[INFORMATION GIVEN Boundary: Start]

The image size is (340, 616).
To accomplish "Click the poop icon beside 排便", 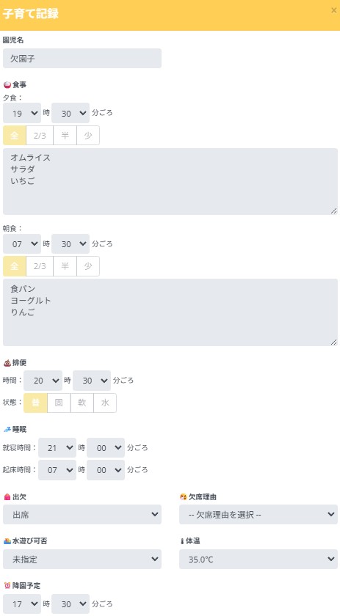I will pyautogui.click(x=7, y=362).
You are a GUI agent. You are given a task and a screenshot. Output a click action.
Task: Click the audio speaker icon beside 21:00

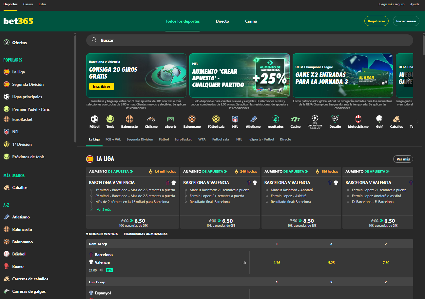coord(101,270)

[INFORMATION GIVEN Boundary: End]

WORK ORDER
What is needed is a word-for-word restatement of the lines from the one holding "You are a GUI" to the final line of the data above, inclusive, without any pictures.

EXERCISE RESPONSE
You are a GUI agent. You are given a task and a screenshot. Output a click action.
Task: Click the audio speaker icon beside 21:00

coord(101,270)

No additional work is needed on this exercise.